Write out the listing below word for word, leaving out the pictures.
-=-=-=-=-
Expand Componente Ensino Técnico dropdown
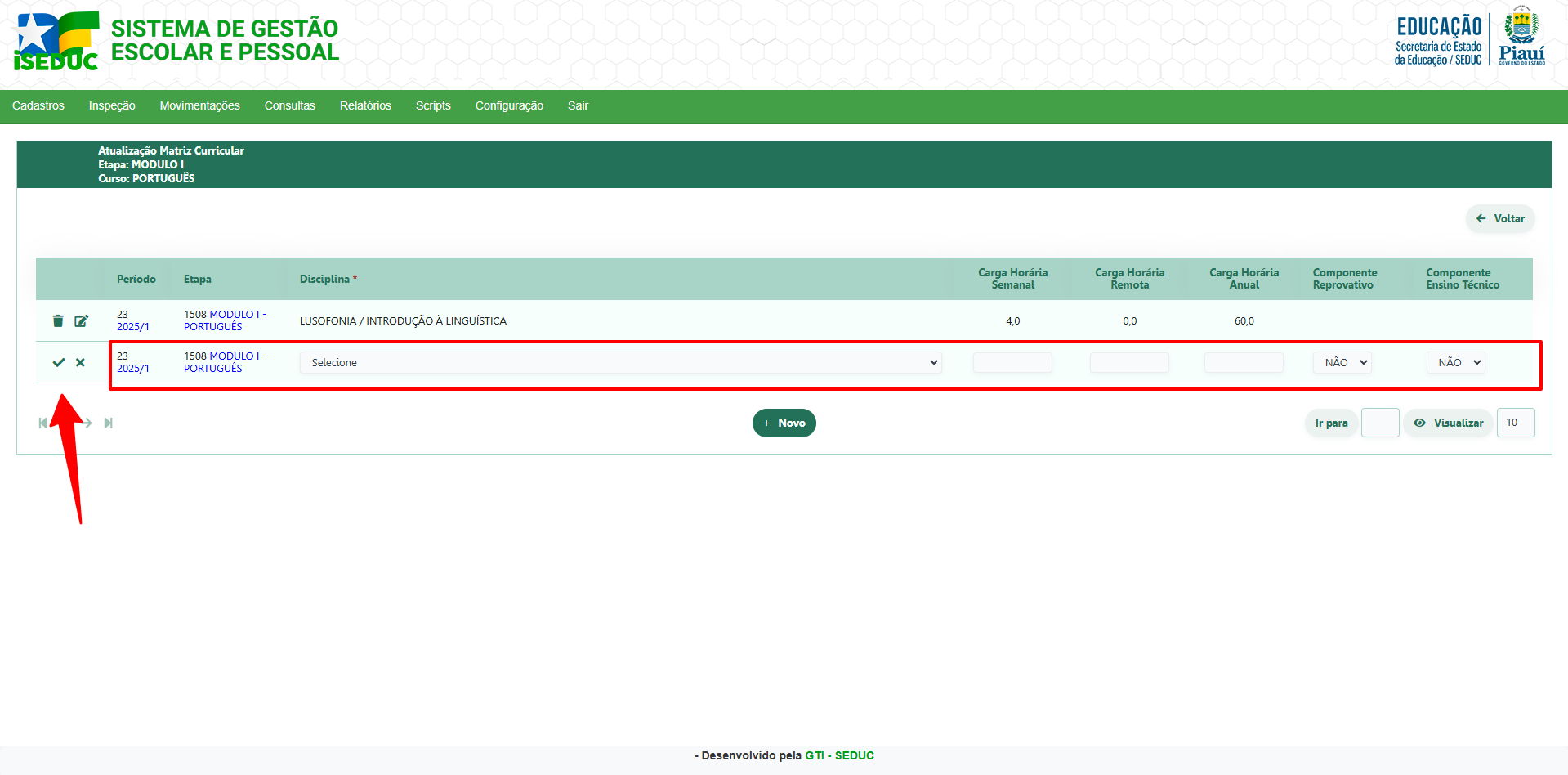(1456, 362)
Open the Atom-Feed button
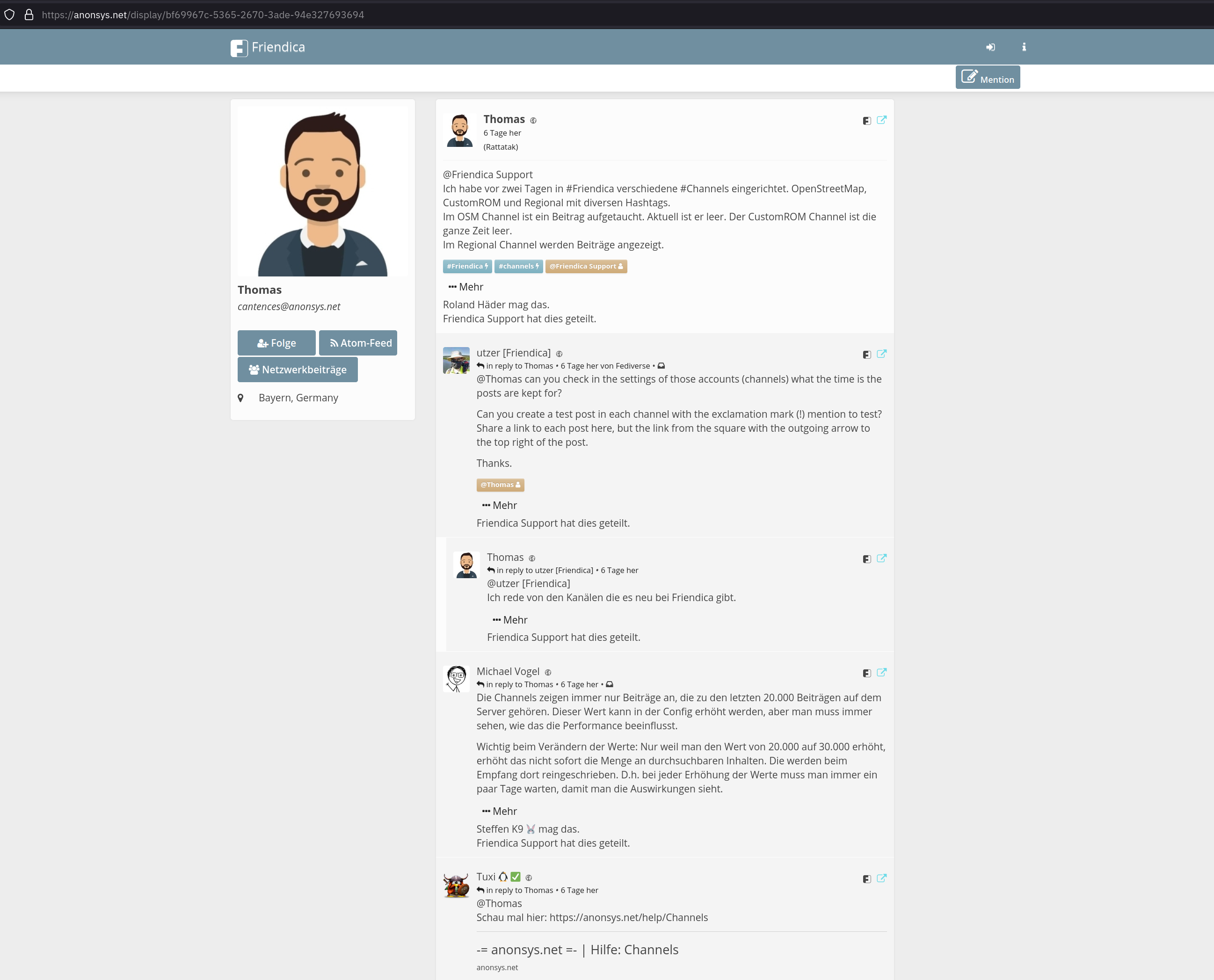 pyautogui.click(x=358, y=343)
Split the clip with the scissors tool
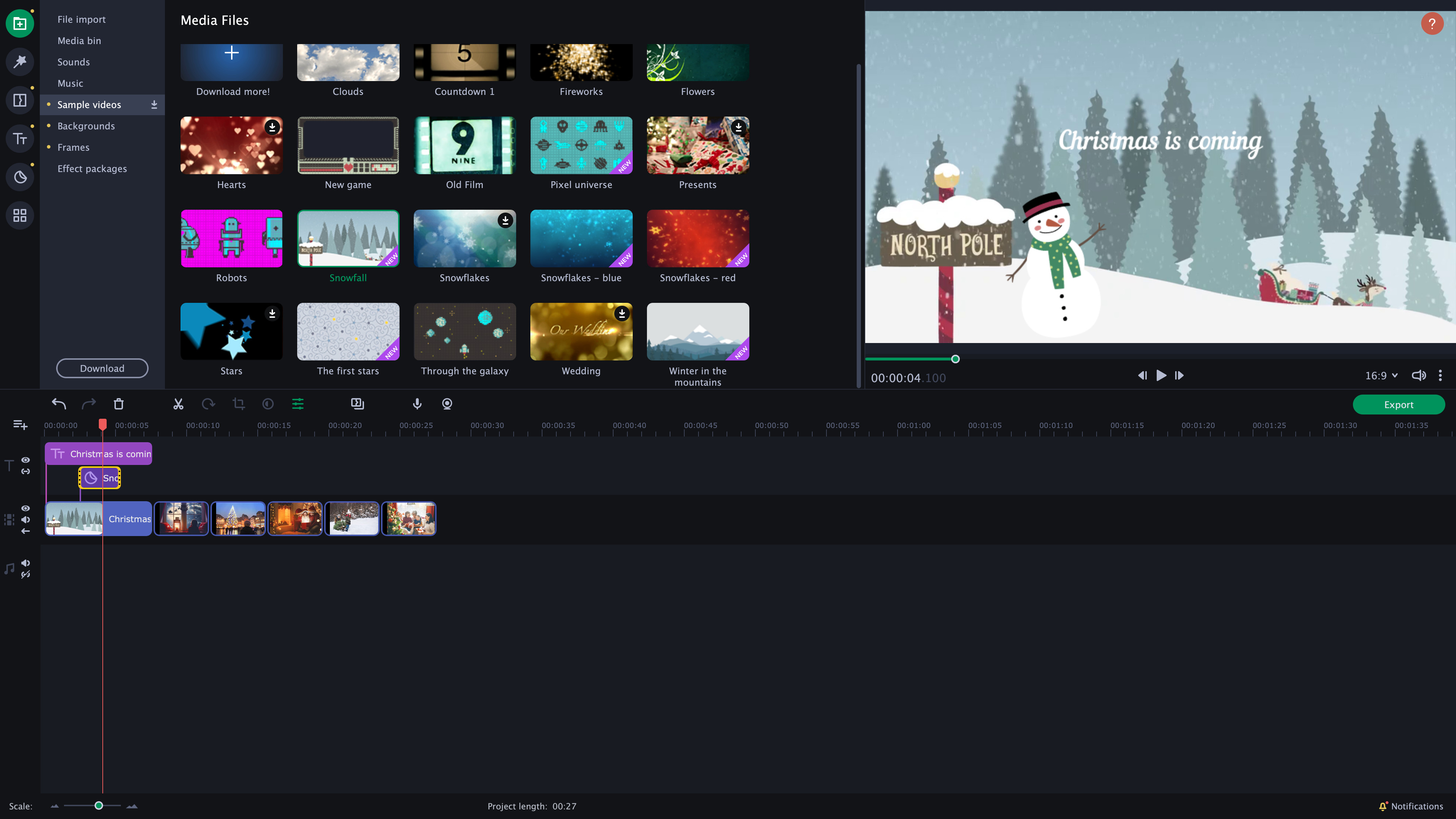The height and width of the screenshot is (819, 1456). (178, 404)
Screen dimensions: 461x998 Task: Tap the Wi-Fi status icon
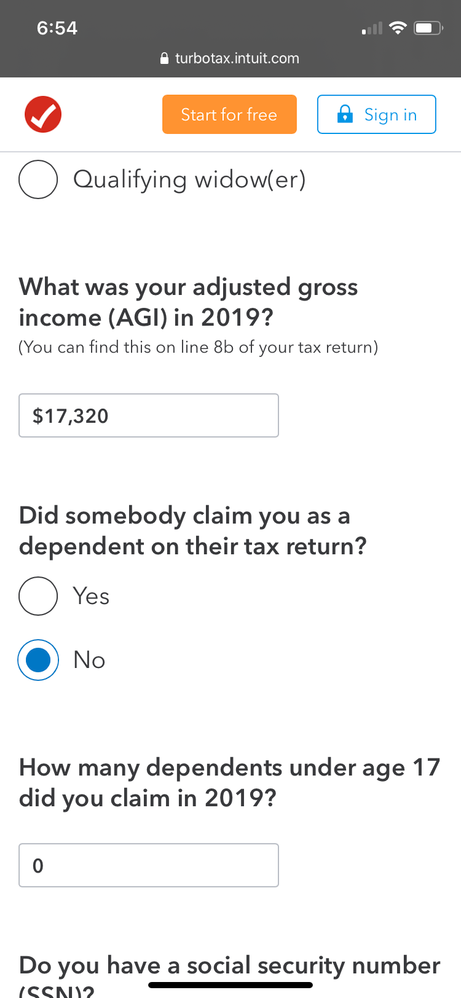point(399,28)
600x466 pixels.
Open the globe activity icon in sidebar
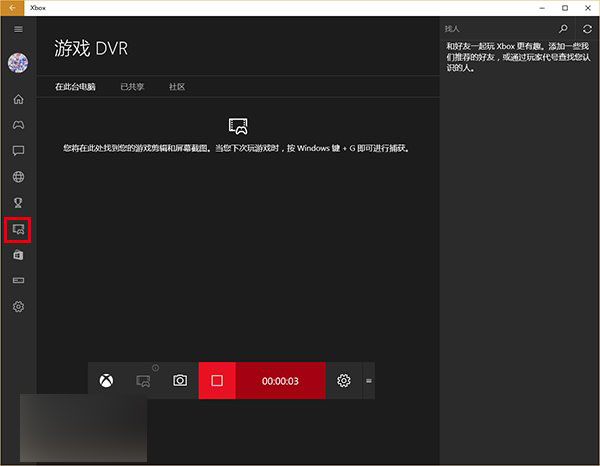[x=18, y=177]
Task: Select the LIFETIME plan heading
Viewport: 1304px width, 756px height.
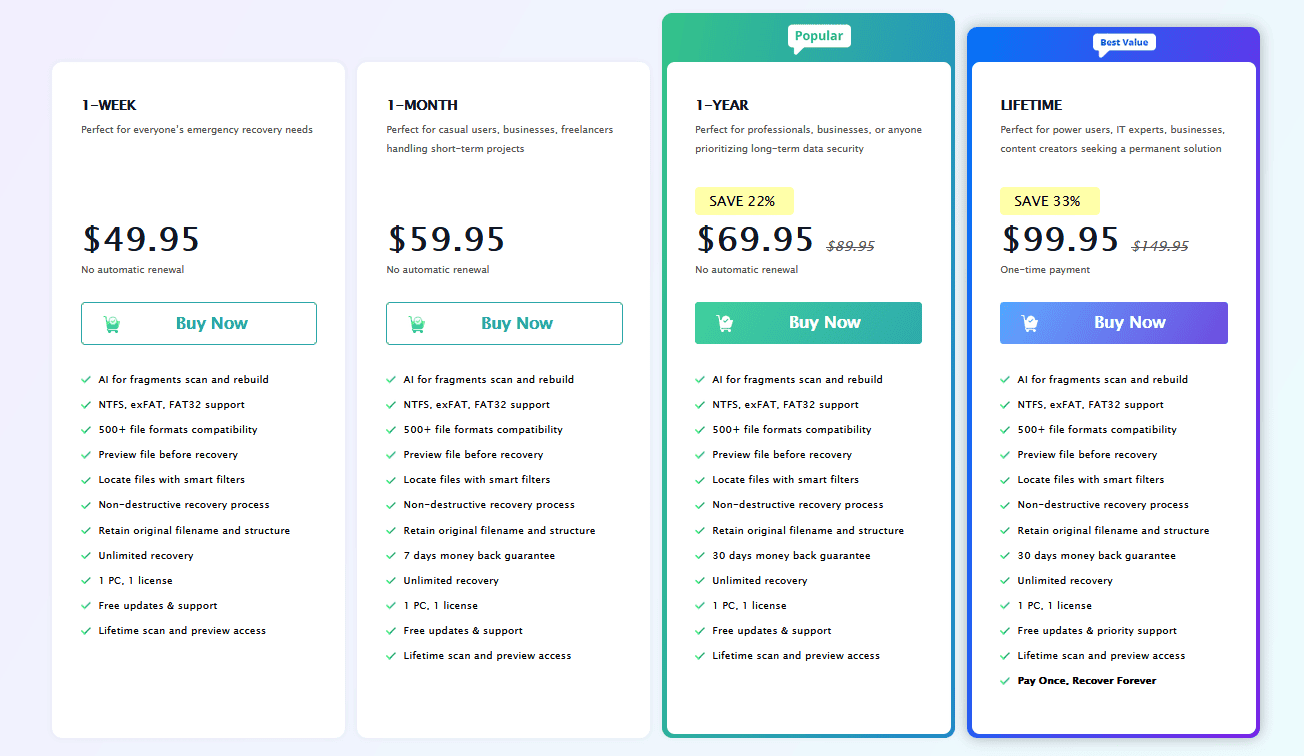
-=-=-=-=-
Correct answer:
Expand Componente Ensino Técnico dropdown
(1456, 362)
Open the Atom-Feed button
 pyautogui.click(x=358, y=343)
Split the clip with the scissors tool
The height and width of the screenshot is (819, 1456). (178, 404)
Screen dimensions: 461x998 Task: Tap the Wi-Fi status icon
point(399,28)
600x466 pixels.
Open the globe activity icon in sidebar
[x=18, y=177]
Task: Select the LIFETIME plan heading
Viewport: 1304px width, 756px height.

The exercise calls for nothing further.